—From EF—

Our puppets, the creatures of Conrad’s imagination and skilled hands, are now on display at the Occidental Center for the Arts (3850 Doris Mitchell Ct., Occidental), each one has a price tag set by OCA, which will keep all the proceeds to support its activities. We made a deed of gift for the whole shebang, and are appreciating the unique experience of being Benefactors.

We accumulated these fellow-actors over the course of many years, and they are in some real way family members. Our own human kids went off to college and marrriage and the rest of their lives, but are still very present in our hearts. I find it comforting to know that the puppets are now going off to their own lives too.

At Thanksgiving, our son and daughter took an afternoon in our studio to look at all the immense array of puppets occuping the floor wall-to-wall, making their own claims on those to be kept for them. I took photos of all the ones that wound up with a piece of masking tape on their nose, saying “E” or “J”, and they’re still with us in bins, waiting to be inherited.

There’s one, though, that isn’t in a bin. He wouldn’t fit. When we wrote a play based on the trial of Marie Antoinette, we needed a King Louis. He had to be big enough to play scenes with Marie, so we built a comfy foam-rubber body with arms, legs, and a flat butt to enable sitting on a stool. Conrad sculpted his goofy, affable head, and we had our Louis. In a marvel of physical ingenuity, we figured out how to hold and animate him while playing scenes.
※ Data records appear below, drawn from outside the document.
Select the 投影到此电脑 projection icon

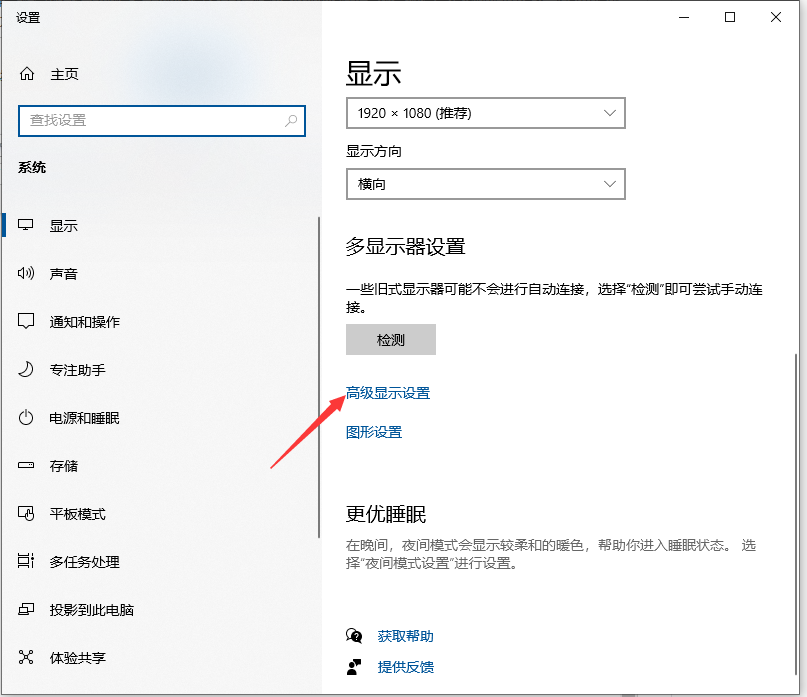click(25, 609)
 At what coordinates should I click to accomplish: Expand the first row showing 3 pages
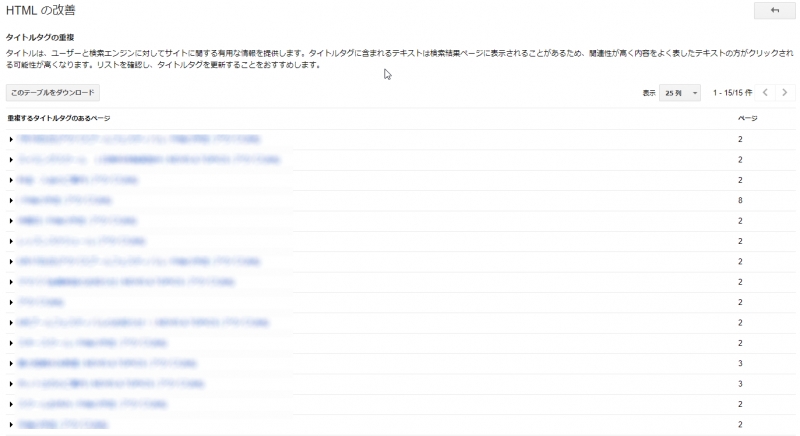click(x=10, y=364)
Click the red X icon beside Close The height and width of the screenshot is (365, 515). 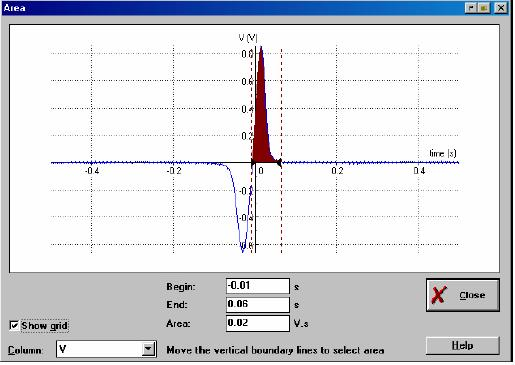pyautogui.click(x=439, y=295)
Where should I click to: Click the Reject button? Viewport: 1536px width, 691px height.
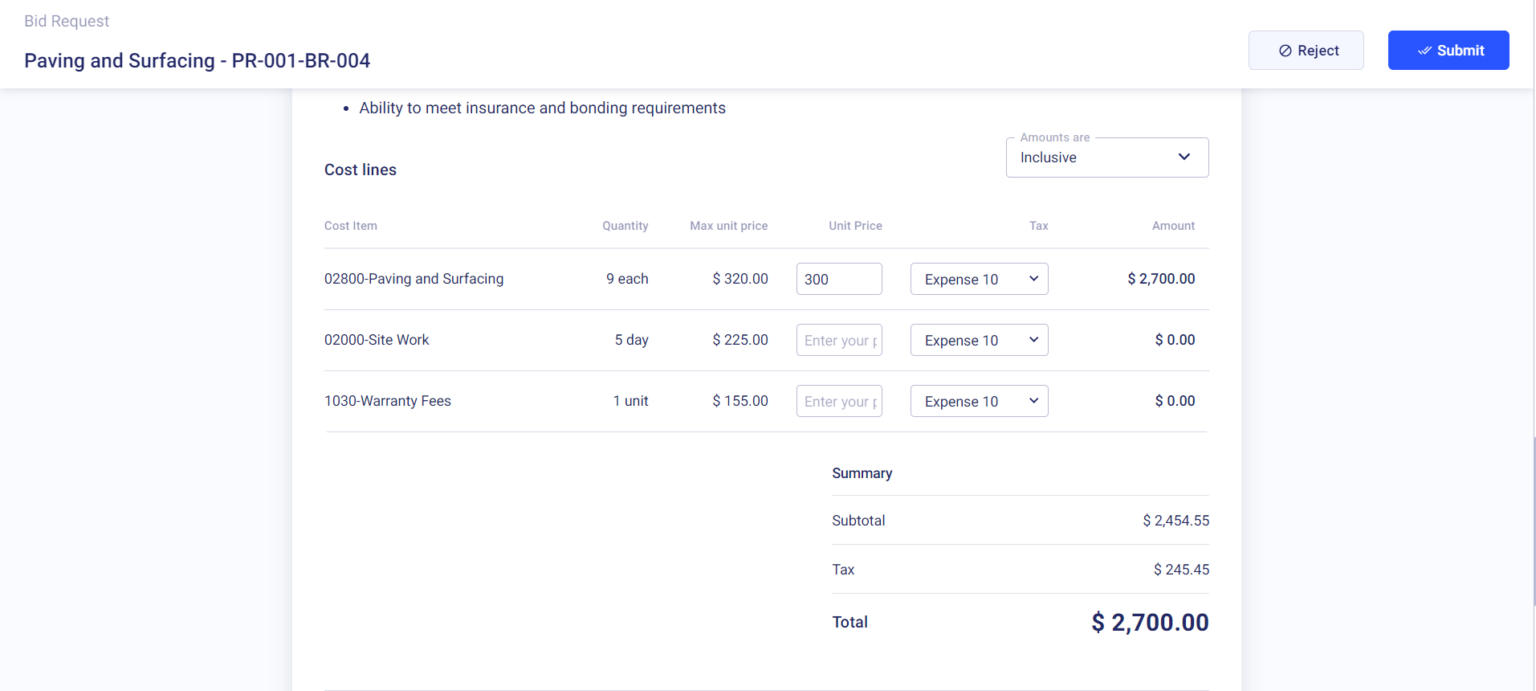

Then the play was over, but Louis refused to go into storage. He just hung out at the theatre and wound up in the damndest places. He even played in New York when we collaborated with Jean Cocteau Rep for a revival. But his finest hours were with the workmen who were renovating our Lancaster PA theatre in 1985/86. They always arrived early in the morning, hours before we showed up, and we never knew where we’d find Louis. Once he was sitting in one of our pricey new theatre seats, fifth row center, with his crossed feet on the seat in front of him. He was wearing a baseball cap and had an unlit cigarette in his mouth.

Right now he’s napping on top of what used to be our little soundproof recording room. As soon as we clean up our studio and put away the empty bins, I’m gonna get down and sit him in an armchair. He can keep me company while I write. And if nobody’s looking, I’ll hug him.